Kuasa hukum keluarga, Andi Darti, menyebut Jesslyn menghadiri perayaan ulang tahun keluarga di sebuah restoran kawasan Mangga Besar pada Senin, 13 Juli. Peristiwa dugaan pembawaan paksa disebut terjadi sesaat sebelum acara ulang tahun dimulai.

Berdasarkan keterangan saksi yang diperoleh pihak pelapor, Jesslyn diduga ditutup matanya dan dibawa oleh dua pria bertubuh besar ke sebuah mobil hitam. Ia disebut sempat berteriak meminta pertolongan di lokasi tersebut.
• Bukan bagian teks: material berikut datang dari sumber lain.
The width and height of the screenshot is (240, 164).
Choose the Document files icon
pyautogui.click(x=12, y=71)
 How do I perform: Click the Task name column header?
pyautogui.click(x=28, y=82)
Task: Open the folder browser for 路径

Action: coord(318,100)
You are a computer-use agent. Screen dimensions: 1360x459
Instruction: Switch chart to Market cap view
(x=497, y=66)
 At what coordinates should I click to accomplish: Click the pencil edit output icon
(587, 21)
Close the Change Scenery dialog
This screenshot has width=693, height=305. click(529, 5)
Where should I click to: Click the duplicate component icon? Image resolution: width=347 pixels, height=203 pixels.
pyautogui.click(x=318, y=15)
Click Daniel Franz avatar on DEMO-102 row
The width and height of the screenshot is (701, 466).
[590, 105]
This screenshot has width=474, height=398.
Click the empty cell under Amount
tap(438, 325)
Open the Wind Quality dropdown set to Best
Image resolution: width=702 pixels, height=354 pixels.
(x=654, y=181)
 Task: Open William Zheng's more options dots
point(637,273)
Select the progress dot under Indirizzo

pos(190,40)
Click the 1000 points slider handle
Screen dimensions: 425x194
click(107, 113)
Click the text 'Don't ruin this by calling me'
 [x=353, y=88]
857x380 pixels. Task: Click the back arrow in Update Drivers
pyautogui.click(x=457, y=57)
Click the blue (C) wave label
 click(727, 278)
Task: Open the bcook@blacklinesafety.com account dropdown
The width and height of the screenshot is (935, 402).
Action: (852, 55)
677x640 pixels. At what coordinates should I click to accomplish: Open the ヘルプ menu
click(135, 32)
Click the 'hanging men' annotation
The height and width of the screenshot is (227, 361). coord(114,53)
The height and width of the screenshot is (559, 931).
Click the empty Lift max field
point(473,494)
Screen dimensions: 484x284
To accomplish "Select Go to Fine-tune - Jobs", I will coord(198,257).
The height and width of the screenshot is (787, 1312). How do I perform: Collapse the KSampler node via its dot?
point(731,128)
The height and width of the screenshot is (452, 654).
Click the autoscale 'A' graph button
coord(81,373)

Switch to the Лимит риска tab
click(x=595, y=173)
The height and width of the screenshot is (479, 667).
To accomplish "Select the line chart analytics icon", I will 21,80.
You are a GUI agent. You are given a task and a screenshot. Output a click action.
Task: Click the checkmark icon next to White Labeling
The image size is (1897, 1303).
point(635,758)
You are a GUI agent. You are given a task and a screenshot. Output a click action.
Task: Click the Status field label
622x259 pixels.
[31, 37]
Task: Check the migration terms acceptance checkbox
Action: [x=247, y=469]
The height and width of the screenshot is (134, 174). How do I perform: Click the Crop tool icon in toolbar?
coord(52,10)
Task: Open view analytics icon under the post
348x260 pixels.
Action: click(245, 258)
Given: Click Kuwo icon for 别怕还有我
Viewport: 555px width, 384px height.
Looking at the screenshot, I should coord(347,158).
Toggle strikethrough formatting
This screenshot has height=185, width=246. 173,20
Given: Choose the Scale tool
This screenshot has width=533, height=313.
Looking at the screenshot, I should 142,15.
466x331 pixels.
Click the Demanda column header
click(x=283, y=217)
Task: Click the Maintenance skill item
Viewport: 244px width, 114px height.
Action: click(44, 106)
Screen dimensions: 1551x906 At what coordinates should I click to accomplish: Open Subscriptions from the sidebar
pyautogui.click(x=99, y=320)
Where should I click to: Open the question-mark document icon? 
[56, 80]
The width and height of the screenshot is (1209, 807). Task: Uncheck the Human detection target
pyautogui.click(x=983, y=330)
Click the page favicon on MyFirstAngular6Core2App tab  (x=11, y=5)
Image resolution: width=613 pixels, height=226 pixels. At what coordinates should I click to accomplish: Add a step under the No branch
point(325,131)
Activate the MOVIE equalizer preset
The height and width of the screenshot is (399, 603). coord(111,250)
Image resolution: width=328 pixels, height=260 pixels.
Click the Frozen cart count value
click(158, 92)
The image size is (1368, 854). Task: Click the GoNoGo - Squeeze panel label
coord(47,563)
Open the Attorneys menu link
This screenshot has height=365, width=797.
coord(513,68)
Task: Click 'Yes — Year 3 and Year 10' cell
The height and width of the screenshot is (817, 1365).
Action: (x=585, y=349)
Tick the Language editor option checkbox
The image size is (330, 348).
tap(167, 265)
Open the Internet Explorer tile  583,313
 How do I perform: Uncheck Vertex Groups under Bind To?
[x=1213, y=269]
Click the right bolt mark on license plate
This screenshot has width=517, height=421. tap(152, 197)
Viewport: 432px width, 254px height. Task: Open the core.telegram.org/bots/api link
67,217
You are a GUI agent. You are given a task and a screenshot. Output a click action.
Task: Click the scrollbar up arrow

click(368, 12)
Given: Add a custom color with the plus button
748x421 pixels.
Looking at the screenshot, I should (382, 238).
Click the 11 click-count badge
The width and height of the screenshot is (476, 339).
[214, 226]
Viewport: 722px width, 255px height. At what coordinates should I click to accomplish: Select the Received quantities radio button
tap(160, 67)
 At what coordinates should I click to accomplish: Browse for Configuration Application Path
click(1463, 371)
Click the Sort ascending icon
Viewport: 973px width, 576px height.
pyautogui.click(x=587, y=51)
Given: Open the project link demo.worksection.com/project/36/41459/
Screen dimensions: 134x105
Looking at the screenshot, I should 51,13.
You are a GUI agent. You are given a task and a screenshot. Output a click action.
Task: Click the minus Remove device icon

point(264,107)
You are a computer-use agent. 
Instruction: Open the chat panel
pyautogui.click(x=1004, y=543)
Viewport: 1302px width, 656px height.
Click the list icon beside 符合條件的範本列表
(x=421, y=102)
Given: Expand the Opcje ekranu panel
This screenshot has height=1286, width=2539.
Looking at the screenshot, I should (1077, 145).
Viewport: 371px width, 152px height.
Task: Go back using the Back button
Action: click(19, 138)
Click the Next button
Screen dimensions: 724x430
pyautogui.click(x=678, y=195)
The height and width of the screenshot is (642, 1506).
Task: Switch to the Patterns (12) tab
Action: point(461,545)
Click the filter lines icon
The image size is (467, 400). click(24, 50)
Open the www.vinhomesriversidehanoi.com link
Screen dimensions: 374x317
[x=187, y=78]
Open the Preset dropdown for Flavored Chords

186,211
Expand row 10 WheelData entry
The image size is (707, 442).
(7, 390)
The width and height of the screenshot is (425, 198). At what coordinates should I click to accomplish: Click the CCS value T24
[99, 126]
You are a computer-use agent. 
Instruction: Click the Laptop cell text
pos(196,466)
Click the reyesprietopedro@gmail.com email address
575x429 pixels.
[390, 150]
Andi mengatakan Jesslyn juga disebut berusaha keluar dari kendaraan itu. Namun, keterangan yang diterima pihak keluarga menyebut ia kembali dimasukkan ke mobil sebelum kendaraan tersebut meninggalkan lokasi.

Polisi memiliki keterangan lain mengenai jumlah orang yang mendatangi Jesslyn di restoran. Dalam keterangan kepolisian, perempuan itu disebut didatangi lima orang sebelum dibawa keluar dari tempat perayaan keluarga.

CCTV dan Saksi Masih Didalami

Sejak kejadian tersebut, Jesslyn disebut tidak dapat dihubungi oleh keluarga maupun teman-temannya. Telepon seluler yang diduga digunakannya juga dilaporkan tidak bisa diakses.

Penyidik telah memeriksa rekaman CCTV di sekitar lokasi kejadian dan meminta keterangan sejumlah saksi. Polisi juga melakukan pemeriksaan di rumah Jesslyn serta terhadap kedua orang tuanya.

Informasi mengenai dugaan perjalanan Jesslyn ke Malaysia melalui Semarang pada 14 Juli 2026 turut menjadi bagian yang didalami. Andi menegaskan informasi itu belum dapat dipastikan dan masih memerlukan verifikasi penyidik.

Perangkat telepon yang diduga milik Jesslyn sempat disebut terdeteksi di kawasan Puri Jimbaran. Kepolisian belum memastikan apakah temuan tersebut berkaitan dengan keberadaan Jesslyn atau dugaan penculikan yang dilaporkan.

Polres Metro Jakarta Pusat menyatakan pencarian dan pendalaman fakta akan terus dilakukan hingga rangkaian peristiwa menjadi jelas. Hasil penyelidikan nantinya akan menentukan apakah perkara ini mengarah pada tindak pidana atau keputusan pribadi Jesslyn untuk pergi.